Exercise
From the records below, pull each line that has "This".

Task material
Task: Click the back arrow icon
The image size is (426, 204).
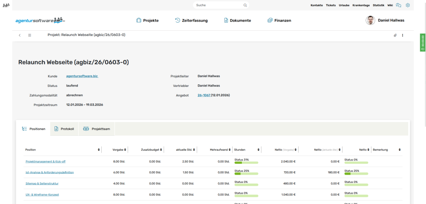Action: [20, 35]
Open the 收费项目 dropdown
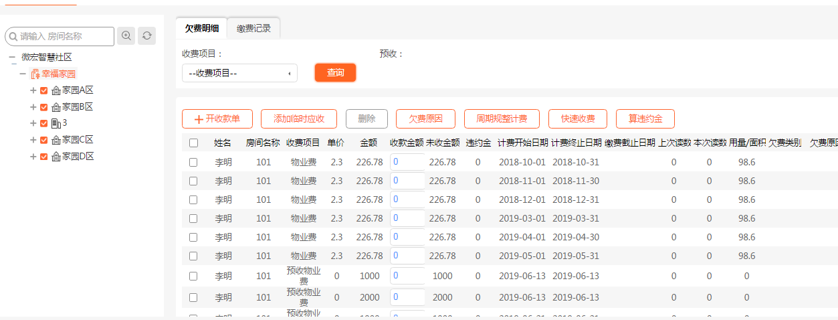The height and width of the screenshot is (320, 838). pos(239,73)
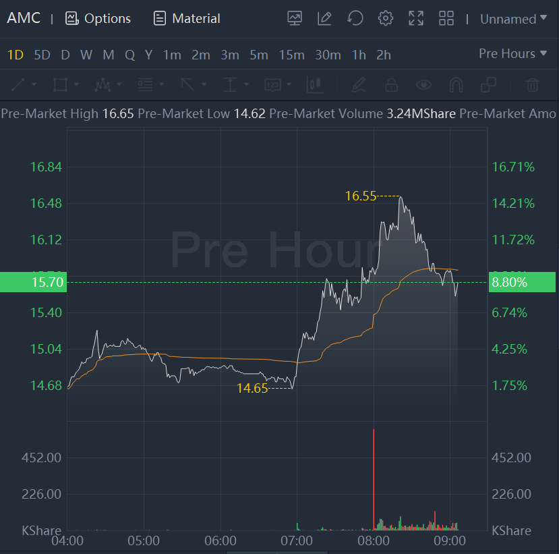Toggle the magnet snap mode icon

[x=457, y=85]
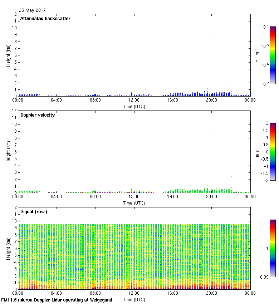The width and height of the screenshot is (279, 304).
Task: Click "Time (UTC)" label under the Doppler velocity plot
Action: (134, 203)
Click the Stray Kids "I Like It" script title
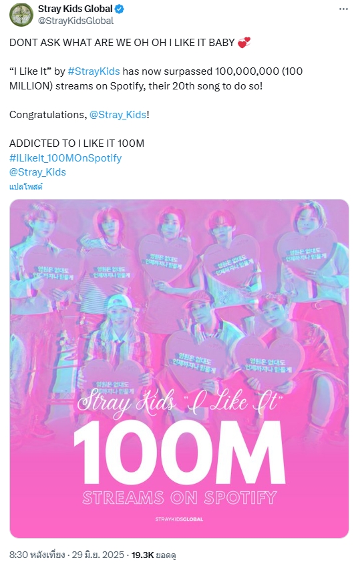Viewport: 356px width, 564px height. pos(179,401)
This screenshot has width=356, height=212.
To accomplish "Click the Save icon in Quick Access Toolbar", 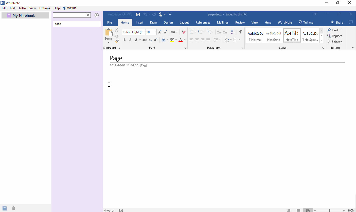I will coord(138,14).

--

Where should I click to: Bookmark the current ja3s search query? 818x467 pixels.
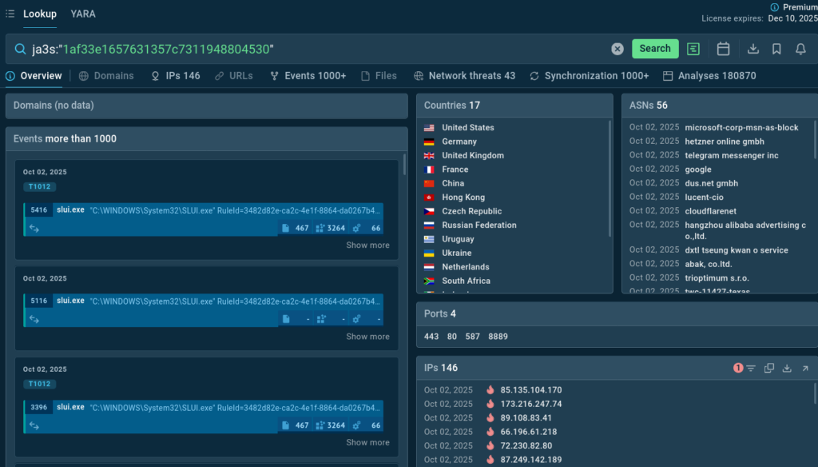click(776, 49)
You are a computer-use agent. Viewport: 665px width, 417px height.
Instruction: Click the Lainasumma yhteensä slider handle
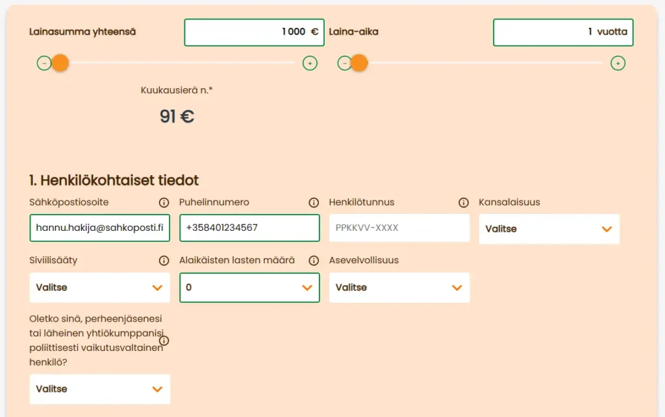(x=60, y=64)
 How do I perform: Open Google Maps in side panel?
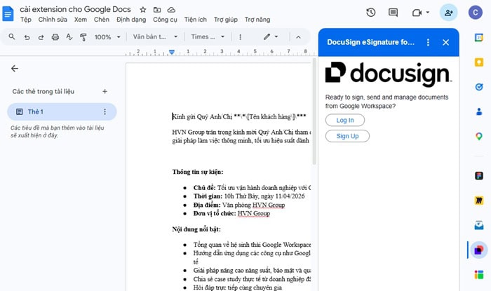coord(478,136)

==

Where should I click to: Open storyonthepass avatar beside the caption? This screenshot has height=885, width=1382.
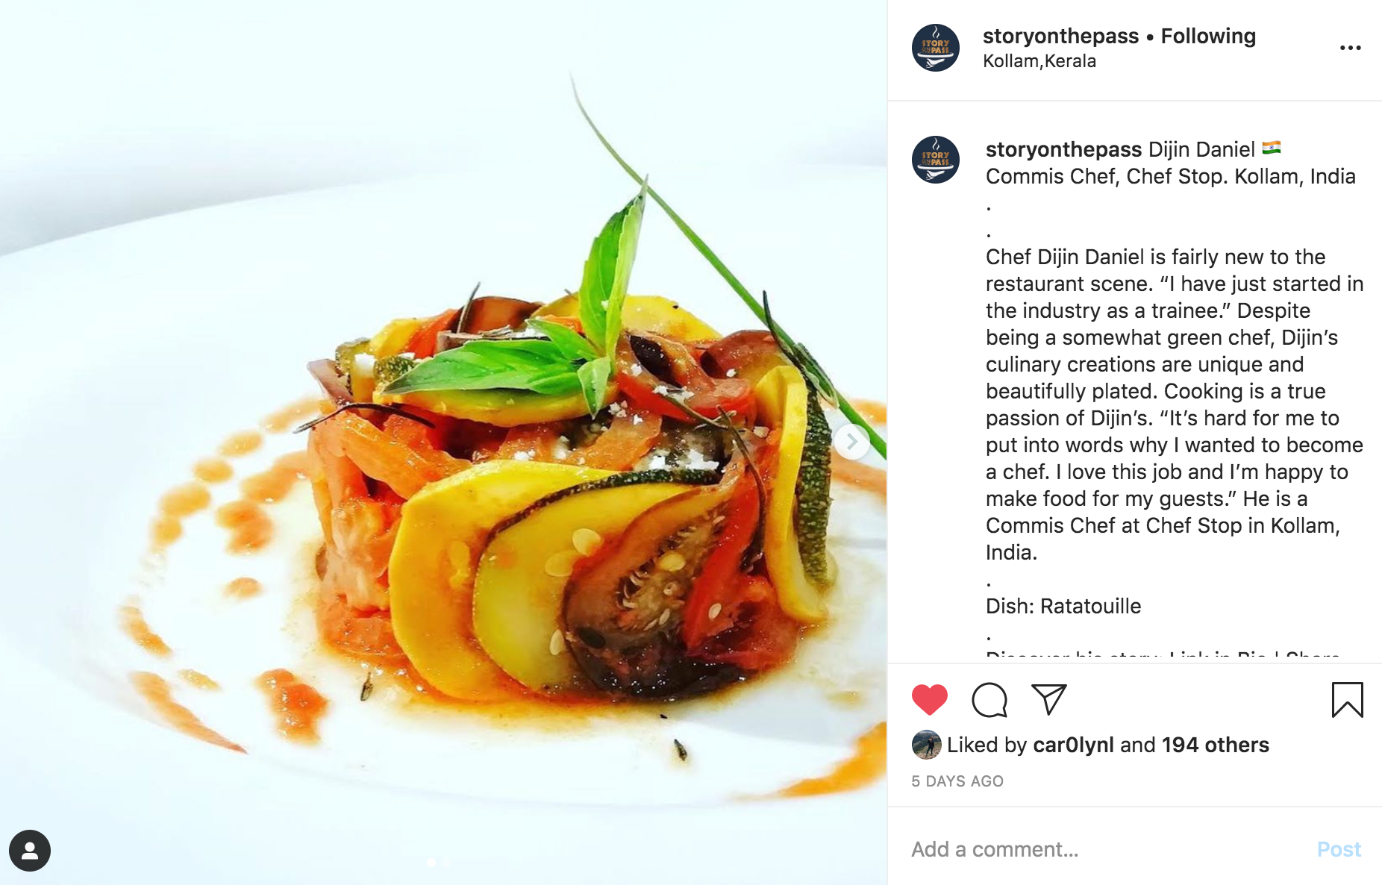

Problem solution
This screenshot has width=356, height=212.
Where should I click to: Open storyonthepass avatar beside the caption? This screenshot has height=885, width=1382.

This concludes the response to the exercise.